Extracted material:
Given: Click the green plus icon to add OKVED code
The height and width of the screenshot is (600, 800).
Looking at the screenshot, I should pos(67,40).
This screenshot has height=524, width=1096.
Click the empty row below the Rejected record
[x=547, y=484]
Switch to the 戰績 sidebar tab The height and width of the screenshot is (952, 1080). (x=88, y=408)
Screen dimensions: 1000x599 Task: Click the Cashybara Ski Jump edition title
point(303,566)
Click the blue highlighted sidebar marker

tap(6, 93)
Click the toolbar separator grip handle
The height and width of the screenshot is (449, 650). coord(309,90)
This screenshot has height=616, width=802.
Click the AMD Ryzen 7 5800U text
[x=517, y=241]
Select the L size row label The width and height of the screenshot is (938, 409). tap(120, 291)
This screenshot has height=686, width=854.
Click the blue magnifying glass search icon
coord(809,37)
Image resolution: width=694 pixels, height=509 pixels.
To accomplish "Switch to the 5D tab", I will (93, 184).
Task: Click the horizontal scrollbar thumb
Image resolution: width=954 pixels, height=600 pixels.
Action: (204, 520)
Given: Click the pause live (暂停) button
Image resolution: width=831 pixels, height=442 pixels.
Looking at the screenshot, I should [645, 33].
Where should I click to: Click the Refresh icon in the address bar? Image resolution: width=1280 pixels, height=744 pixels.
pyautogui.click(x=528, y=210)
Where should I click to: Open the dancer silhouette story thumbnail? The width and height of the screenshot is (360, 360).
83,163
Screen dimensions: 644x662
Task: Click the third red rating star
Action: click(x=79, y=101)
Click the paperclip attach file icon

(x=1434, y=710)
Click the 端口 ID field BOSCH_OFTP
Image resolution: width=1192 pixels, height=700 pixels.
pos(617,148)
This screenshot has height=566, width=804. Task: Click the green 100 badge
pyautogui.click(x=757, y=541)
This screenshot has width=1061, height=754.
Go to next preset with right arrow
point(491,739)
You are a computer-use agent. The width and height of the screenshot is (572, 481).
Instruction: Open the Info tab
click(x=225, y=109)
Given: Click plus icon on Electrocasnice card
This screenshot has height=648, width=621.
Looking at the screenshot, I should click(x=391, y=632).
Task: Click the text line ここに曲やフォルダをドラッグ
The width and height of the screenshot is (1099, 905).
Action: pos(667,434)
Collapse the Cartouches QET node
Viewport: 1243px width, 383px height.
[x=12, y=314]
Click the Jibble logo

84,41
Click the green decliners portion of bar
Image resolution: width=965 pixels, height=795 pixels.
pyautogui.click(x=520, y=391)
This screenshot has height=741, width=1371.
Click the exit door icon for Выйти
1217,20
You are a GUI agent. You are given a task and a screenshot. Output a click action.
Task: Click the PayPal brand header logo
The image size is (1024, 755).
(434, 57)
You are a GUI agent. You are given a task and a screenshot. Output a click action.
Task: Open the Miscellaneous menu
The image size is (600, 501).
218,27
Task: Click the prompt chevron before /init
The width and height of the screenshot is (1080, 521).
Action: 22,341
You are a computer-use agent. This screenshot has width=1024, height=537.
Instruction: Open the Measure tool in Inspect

What you need to do: Your task is to reproduce all the data exactly as shown.

Answer to this exercise:
Given: Click the green plus icon to add OKVED code
The height and width of the screenshot is (600, 800).
Looking at the screenshot, I should pos(67,40).
This screenshot has height=524, width=1096.
Click the empty row below the Rejected record
[x=547, y=484]
Switch to the 戰績 sidebar tab The height and width of the screenshot is (952, 1080). (x=88, y=408)
Screen dimensions: 1000x599 Task: Click the Cashybara Ski Jump edition title
point(303,566)
Click the blue highlighted sidebar marker

tap(6, 93)
Click the toolbar separator grip handle
The height and width of the screenshot is (449, 650). coord(309,90)
This screenshot has height=616, width=802.
Click the AMD Ryzen 7 5800U text
[x=517, y=241]
Select the L size row label The width and height of the screenshot is (938, 409). tap(120, 291)
This screenshot has height=686, width=854.
Click the blue magnifying glass search icon
coord(809,37)
Image resolution: width=694 pixels, height=509 pixels.
To accomplish "Switch to the 5D tab", I will (93, 184).
Task: Click the horizontal scrollbar thumb
Image resolution: width=954 pixels, height=600 pixels.
Action: (204, 520)
Given: Click the pause live (暂停) button
Image resolution: width=831 pixels, height=442 pixels.
Looking at the screenshot, I should [645, 33].
Where should I click to: Click the Refresh icon in the address bar? Image resolution: width=1280 pixels, height=744 pixels.
pyautogui.click(x=528, y=210)
Where should I click to: Open the dancer silhouette story thumbnail? The width and height of the screenshot is (360, 360).
83,163
Screen dimensions: 644x662
Task: Click the third red rating star
Action: click(x=79, y=101)
Click the paperclip attach file icon

(x=1434, y=710)
Click the 端口 ID field BOSCH_OFTP
Image resolution: width=1192 pixels, height=700 pixels.
pos(617,148)
This screenshot has height=566, width=804. Task: Click the green 100 badge
pyautogui.click(x=757, y=541)
This screenshot has width=1061, height=754.
Go to next preset with right arrow
point(491,739)
You are a computer-use agent. The width and height of the screenshot is (572, 481).
Instruction: Open the Info tab
click(x=225, y=109)
Given: Click plus icon on Electrocasnice card
This screenshot has height=648, width=621.
Looking at the screenshot, I should click(x=391, y=632).
Task: Click the text line ここに曲やフォルダをドラッグ
The width and height of the screenshot is (1099, 905).
Action: pos(667,434)
Collapse the Cartouches QET node
Viewport: 1243px width, 383px height.
[x=12, y=314]
Click the Jibble logo

84,41
Click the green decliners portion of bar
Image resolution: width=965 pixels, height=795 pixels.
pyautogui.click(x=520, y=391)
This screenshot has height=741, width=1371.
Click the exit door icon for Выйти
1217,20
You are a GUI agent. You are given a task and a screenshot. Output a click action.
Task: Click the PayPal brand header logo
The image size is (1024, 755).
(434, 57)
You are a GUI agent. You are given a task and a screenshot. Output a click action.
Task: Open the Miscellaneous menu
The image size is (600, 501).
218,27
Task: Click the prompt chevron before /init
The width and height of the screenshot is (1080, 521).
Action: 22,341
You are a computer-use agent. This screenshot has width=1024, height=537.
Instruction: Open the Measure tool in Inspect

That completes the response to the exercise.